In Texas, claims could surpass Hurricane Harvey, with rolling power cuts hitting manufacturing and energy firms, according to AIR Worldwide

A series of winter storm events across the US, starting on 12 February, have led to widespread catastrophic freeze impacts, particularly in the State of Texas, causing significant-duration power outages.

The storms impacted more than 70% of the continental United States with freezing temperatures, snow, and ice. Given the significant number of expected claims and average claims severity values, industry insured losses appear likely to exceed $10 billion. 

However, there are several factors that could still potentially drive the loss well in excess of that figure – among these could be a higher than expected rate of claims among those risks affected by prolonged power outage, whether utility service interruption coverages pay out, larger than expected impacts from demand surge, government intervention, and whether claims from mold damage start to emerge as a significant source of loss. 

The freezing temperatures - many of them records - and winter precipitation hit Texas and the southern US on 13 February and lasted there through 18 February. This event marks the longest continuous freeze on record for most locations. 

These freezing temperatures, coupled with the unusually high demand for heat, was enough to cripple the state’s power grid and plunge wide swaths of the State of Texas into cold and darkness. 

Close to 12 million residential properties and more than 800,000 commercial/industrial risks were in the areas of Texas impacted by this event. Based on information from the Insurance Council of Texas, data from other Verisk units, and commentary from the insurance industry, it appears likely that the number of claims from this event may significantly surpass those from 2017 Hurricane Harvey. 

For commercial risks, freeze-dominant historical events have resulted in average claims upward of $30,000. Reports suggest that many industries within the manufacturing and energy sectors in Texas were disrupted due to rolling power cuts, which could ultimately result in large claims.

While physical damage resulting from frozen pipes is covered under typical residential and commercial property insurance contracts, business insurance claims may also include an optional utility service interruption coverage as an endorsement. This endorsement typically covers lost business income due to loss of utility services, including loss of use, content spoilage, and others.

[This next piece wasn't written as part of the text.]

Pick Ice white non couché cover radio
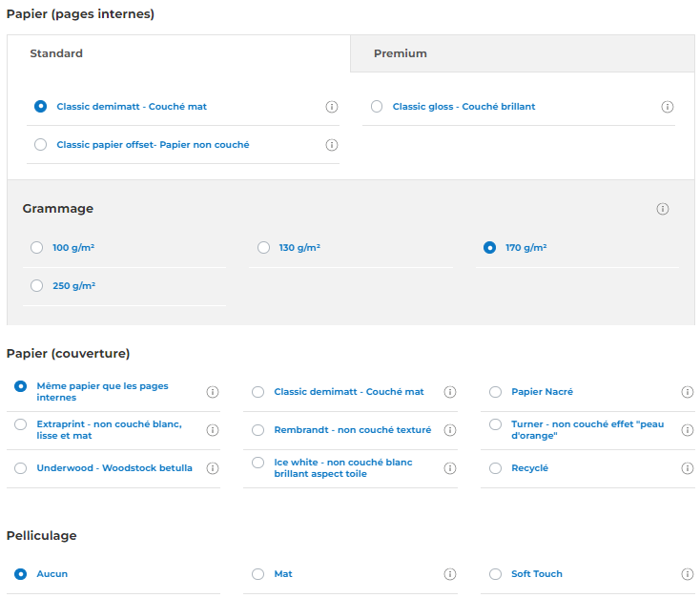The image size is (700, 598). click(x=257, y=463)

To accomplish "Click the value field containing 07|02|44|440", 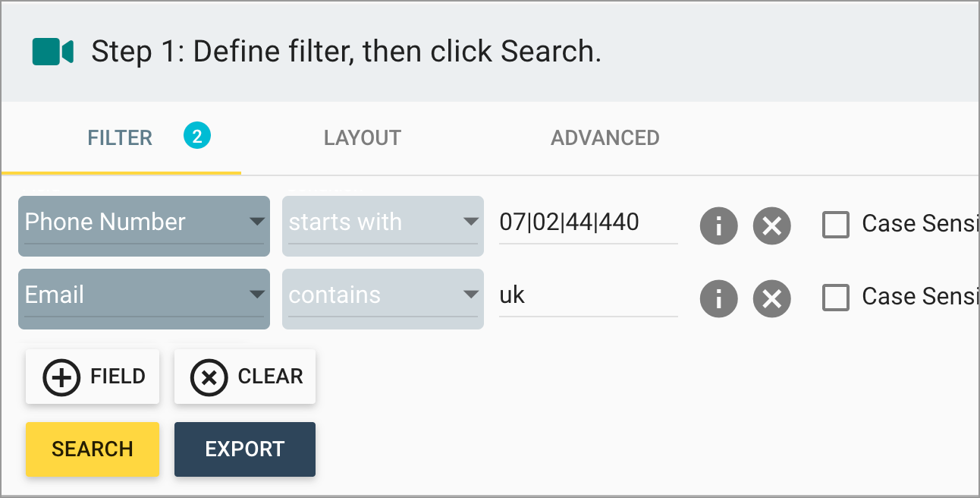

This coverage is generally triggered beyond a specific time frame (typically 24, 48, or 72 hours). With wide swaths of Texas and adjacent states lacking power and/or water for several days, service interruption losses for commercial/industrial risks are expected to accumulate. There is some gray area in the coverage, however, as the coverage only pays out if the property damage in question is a result of damage to a covered utility property by the same peril; it remains unclear at this time whether the service interruption losses to commercial/industrial risks were a result of damage to a covered utility by the same peril.

Subrogation remains a possibility with respect to this aspect of the loss. Significant uncertainty exists in the magnitude of insured losses to commercial/industrial lines depending on the trigger time frame for business interruption payouts as well as the take-up of the utility service interruption endorsement.